Ayer tarde volví a
quedar atrapado en la biblioteca de Babel. Desde 1941 cantidad de personas han
dejado la vida entre los anaqueles hexagonales de sus grandes salas. Borges advierte que en aquellos corredores y escaleras pulidas no hay un solo
bibliotecario y que el suicidio y las enfermedades pulmonares han destruido la
proporción de habitantes.
He dicho atrapado por ser leve, lo correcto sería amarrado, absorbido, exhausto al repasar cada libro de cuatrocientas diez
páginas, cuarenta renglones, ochenta letras de color negro. Todos los escritos
en el mundo en todas las lenguas del mundo, y la búsqueda sin certeza de un
único tomo que sea la cifra y el compendio de los demás.
Quizás no exista,
aunque Jorge Luis afirme que Letizia Álvarez observaba suma inutilidad de
la biblioteca: bastaría un solo volumen, narra, de formato común, impreso en
cuerpo nueve o cuerpo diez, que constara de un número de hojas infinitamente
delgadas.
Al crepúsculo la luz se tornaba rojiza, moribunda, la luna de Enero asomaba cuernos de rinocerontes blancos que inundaban el salón donde aún
permanecí cautivo de la biblioteca durante minutos inacabables.
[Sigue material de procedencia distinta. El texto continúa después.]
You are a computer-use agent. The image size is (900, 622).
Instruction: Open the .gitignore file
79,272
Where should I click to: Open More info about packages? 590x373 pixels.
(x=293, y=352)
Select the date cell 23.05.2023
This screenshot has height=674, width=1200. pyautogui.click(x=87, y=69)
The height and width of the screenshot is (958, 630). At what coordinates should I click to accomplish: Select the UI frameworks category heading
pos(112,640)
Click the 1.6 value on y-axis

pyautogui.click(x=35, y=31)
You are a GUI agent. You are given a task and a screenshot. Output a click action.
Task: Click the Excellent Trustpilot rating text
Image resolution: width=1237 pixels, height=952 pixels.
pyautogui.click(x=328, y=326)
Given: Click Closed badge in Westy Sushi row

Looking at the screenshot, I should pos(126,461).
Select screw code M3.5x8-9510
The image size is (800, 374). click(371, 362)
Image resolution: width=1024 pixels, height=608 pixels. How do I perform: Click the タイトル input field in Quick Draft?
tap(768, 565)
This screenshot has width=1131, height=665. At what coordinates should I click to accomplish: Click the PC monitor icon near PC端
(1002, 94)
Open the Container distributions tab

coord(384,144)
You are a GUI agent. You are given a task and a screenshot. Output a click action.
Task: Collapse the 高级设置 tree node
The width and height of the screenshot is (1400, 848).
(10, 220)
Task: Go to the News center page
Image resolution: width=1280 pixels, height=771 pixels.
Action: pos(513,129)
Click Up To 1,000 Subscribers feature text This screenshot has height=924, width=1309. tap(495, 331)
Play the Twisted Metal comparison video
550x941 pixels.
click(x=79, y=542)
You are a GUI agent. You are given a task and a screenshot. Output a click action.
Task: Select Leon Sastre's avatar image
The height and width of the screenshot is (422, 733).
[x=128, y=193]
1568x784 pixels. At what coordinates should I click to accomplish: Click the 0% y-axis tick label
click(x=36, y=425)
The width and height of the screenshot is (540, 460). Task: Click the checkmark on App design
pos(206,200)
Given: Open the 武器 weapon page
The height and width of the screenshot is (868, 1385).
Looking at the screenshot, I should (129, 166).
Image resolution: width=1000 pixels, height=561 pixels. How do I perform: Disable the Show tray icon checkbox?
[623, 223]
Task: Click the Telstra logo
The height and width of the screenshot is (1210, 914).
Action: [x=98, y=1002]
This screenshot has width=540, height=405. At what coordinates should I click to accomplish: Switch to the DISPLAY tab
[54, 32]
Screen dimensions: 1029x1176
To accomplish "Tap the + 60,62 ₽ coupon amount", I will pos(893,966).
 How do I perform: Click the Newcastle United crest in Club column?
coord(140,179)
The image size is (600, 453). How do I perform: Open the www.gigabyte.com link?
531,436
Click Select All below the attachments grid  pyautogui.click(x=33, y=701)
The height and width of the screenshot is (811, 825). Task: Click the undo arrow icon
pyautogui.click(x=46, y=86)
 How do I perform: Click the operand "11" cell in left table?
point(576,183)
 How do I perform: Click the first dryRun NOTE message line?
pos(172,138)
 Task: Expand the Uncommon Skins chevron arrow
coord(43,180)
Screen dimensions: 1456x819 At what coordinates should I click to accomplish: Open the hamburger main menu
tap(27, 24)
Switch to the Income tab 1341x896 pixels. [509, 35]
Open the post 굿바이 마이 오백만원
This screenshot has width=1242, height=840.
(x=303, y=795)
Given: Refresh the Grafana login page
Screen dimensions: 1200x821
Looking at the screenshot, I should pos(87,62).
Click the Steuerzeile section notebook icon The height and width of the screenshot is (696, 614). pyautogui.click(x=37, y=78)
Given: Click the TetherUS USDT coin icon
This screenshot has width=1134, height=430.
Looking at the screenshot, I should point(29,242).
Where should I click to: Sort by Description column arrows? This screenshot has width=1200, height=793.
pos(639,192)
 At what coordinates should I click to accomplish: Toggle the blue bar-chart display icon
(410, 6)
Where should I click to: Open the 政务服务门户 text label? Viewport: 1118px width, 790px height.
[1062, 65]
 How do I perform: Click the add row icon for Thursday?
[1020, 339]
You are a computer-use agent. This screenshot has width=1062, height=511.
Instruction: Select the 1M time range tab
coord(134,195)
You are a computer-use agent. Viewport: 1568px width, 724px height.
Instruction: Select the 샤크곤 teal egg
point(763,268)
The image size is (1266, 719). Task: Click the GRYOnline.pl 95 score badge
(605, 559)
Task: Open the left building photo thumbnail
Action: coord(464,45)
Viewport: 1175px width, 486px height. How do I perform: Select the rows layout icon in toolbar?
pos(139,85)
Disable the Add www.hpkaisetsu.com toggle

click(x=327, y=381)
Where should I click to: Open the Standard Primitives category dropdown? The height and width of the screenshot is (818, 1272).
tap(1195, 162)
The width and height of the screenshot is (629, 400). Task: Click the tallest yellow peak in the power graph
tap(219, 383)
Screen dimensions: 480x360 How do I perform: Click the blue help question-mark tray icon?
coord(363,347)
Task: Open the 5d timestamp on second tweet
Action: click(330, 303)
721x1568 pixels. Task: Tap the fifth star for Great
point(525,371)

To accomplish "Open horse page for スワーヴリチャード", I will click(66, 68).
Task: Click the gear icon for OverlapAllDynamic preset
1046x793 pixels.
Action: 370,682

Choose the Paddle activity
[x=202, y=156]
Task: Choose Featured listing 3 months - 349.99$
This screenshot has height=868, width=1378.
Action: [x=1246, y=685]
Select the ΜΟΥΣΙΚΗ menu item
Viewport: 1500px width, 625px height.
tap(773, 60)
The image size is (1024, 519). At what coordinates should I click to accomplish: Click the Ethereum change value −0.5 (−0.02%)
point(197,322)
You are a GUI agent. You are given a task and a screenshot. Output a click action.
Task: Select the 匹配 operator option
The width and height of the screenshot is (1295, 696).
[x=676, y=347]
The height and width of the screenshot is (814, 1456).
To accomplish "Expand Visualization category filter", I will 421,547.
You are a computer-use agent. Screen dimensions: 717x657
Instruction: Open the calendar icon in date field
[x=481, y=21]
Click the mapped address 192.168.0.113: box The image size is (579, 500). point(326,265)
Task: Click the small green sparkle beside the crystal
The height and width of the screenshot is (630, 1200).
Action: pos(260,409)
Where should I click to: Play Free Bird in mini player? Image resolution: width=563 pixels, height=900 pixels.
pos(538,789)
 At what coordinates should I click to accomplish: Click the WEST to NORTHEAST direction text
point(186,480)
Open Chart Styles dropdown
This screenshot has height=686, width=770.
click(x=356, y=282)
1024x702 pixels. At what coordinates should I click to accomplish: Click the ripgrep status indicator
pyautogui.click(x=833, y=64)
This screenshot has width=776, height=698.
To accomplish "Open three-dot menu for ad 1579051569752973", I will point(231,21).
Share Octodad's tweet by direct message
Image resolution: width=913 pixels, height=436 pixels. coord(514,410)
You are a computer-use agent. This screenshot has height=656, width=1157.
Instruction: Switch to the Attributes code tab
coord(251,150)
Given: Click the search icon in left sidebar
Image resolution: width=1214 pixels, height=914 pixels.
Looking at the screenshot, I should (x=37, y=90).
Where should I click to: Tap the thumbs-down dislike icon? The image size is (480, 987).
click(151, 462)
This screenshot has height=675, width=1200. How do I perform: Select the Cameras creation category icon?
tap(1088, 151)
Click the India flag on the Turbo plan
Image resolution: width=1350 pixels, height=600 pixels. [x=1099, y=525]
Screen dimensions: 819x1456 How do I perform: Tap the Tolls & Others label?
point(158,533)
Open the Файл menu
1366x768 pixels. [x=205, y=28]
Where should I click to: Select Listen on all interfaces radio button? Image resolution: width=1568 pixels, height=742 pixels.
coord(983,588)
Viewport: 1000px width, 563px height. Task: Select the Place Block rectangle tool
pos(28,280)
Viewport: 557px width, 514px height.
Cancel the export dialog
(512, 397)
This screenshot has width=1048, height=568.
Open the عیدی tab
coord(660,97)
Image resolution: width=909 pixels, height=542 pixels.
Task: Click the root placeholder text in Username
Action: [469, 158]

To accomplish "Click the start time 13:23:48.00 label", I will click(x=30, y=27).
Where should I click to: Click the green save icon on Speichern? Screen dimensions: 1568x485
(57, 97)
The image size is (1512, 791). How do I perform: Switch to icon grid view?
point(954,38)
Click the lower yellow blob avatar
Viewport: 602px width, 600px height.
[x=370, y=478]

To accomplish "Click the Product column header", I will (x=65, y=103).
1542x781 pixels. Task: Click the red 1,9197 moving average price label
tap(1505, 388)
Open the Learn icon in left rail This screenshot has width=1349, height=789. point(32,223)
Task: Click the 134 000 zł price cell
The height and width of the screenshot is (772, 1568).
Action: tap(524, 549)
Porque el
cuento gira en torno al infinito. Al universo torrencial de irreparables
consecuencias. Vida y muerte como puntos delimitados, demiùrgicos.
Cuando cerré las
páginas sentí una liberación amarga, una excarcelación casual. He de reconocer
que he dormido mal, soñando con paneles de colmenas donde las abejas poseían
ojos hexagonales y los hexágonos ojos de abeja. Entre medio, todos los libros
del mundo sostenían los pilares del cielo.